Deutschland als integraler Bestandteil des europäischen Marktes für Split-Klimaanlagen profitiert von den allgemeinen europäischen Wachstumstrends, während es gleichzeitig spezifische Merkmale aufweist. Der europäische Markt macht schätzungsweise 15–17 % des globalen Umsatzes aus, was im Jahr 2025 einem Volumen von etwa 41,7 bis 47,3 Milliarden Euro entspricht. Obwohl südeuropäische Länder traditionell eine höhere Penetrationsrate aufweisen, führt der Klimawandel mit länger andauernden und intensiveren Hitzewellen zu einem strukturellen Anstieg des Kühlbedarfs auch in Mitteleuropa, einschließlich Deutschland. Die deutsche Wirtschaft, bekannt für ihre Ingenieurkunst und ihren Fokus auf Nachhaltigkeit, treibt die Nachfrage nach energieeffizienten und umweltfreundlichen Lösungen voran.
Im deutschen Markt sind globale Akteure wie Daikin, Midea, Gree, LG, Samsung und Mitsubishi Electric über ihre starken Vertriebsnetze und Tochtergesellschaften präsent.
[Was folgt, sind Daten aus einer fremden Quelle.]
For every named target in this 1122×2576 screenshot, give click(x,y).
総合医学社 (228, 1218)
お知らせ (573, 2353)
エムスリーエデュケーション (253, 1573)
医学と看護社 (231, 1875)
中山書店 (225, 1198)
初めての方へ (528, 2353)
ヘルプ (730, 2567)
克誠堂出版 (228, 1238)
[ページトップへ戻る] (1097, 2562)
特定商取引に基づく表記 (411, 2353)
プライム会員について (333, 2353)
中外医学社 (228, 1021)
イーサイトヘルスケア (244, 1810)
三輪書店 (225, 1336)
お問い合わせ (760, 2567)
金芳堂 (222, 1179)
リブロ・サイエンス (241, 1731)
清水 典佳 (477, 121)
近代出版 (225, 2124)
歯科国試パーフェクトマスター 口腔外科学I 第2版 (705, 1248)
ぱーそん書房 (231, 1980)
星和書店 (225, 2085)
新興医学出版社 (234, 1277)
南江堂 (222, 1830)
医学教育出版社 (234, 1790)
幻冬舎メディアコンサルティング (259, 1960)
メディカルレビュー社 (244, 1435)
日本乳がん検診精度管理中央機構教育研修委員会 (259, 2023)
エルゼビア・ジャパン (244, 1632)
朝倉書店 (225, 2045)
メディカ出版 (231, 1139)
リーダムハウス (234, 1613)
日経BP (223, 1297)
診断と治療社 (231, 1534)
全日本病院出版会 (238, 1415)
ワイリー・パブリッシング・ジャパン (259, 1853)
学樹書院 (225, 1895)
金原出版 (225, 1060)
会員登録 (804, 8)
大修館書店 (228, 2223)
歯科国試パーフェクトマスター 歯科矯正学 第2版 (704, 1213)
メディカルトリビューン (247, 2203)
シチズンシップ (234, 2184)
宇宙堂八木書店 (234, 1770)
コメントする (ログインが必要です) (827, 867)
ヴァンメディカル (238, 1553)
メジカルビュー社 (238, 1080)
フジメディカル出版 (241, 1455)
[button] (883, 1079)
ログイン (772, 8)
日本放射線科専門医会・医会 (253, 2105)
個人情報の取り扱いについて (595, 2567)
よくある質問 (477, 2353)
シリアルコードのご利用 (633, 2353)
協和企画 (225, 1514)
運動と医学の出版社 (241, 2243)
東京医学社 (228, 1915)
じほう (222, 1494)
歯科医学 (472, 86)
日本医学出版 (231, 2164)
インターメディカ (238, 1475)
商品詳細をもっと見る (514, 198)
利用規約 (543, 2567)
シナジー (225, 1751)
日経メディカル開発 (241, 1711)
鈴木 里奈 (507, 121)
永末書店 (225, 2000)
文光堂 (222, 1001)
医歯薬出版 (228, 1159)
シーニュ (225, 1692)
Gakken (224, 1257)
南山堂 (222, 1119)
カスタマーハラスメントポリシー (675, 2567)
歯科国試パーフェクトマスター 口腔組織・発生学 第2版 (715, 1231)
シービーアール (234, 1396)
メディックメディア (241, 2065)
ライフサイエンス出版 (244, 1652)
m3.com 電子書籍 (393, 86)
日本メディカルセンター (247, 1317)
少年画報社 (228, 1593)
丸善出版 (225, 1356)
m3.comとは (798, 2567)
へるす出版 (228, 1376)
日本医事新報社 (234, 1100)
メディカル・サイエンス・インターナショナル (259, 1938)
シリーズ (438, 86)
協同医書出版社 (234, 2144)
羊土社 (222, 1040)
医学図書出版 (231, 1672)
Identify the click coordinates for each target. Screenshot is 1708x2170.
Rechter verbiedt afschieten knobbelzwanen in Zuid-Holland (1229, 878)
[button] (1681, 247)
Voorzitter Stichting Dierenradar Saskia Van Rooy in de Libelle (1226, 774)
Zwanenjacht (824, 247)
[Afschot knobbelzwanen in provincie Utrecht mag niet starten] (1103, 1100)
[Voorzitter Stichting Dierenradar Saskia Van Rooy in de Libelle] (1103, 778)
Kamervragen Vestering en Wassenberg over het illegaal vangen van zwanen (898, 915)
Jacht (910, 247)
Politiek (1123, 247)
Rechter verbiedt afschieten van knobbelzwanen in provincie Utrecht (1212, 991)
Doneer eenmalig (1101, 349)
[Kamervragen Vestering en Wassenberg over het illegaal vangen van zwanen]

Die Siemens AG, ein deutscher multinationaler Konzern, ist ein Schlüsselakteur im Bereich Gebäudemanagementsysteme und intelligente HLK-Steuerungen, die besonders im überproportional großen Gewerbebereich Europas und somit auch in Deutschland an Bedeutung gewinnen. Auch ABB, mit starker Präsenz in Deutschland, liefert wichtige Komponenten für die HLK-Industrie. Diese Unternehmen profitieren von der steigenden Nachfrage nach integrierten und smarten Gebäudetechnik-Lösungen.
Die Regulatorien spielen eine entscheidende Rolle. Die überarbeitete EU-F-Gas-Verordnung, die 2023 verabschiedet wurde, mit Verboten von Kältemitteln mit hohem Treibhauspotenzial (z.B. R-410A) in neuen Split-Wohnraumgeräten bereits ab 2025, beeinflusst den deutschen Markt direkt und erzwingt Investitionen in umweltfreundlichere Alternativen wie R-32. Die EU-Ökodesign-Richtlinie und die Energieverbrauchskennzeichnungsverordnung setzen zudem strenge Effizienzstandards und verpflichtende Energieeffizienzklassen (A bis G) fest, was Premiumprodukte mit Invertertechnologie fördert. Darüber hinaus sind das deutsche Gebäudeenergiegesetz (GEG) und die TÜV-Zertifizierung für Produktsicherheit und -qualität von hoher Relevanz, was das Vertrauen der Verbraucher und die Einhaltung hoher technischer Standards sichert.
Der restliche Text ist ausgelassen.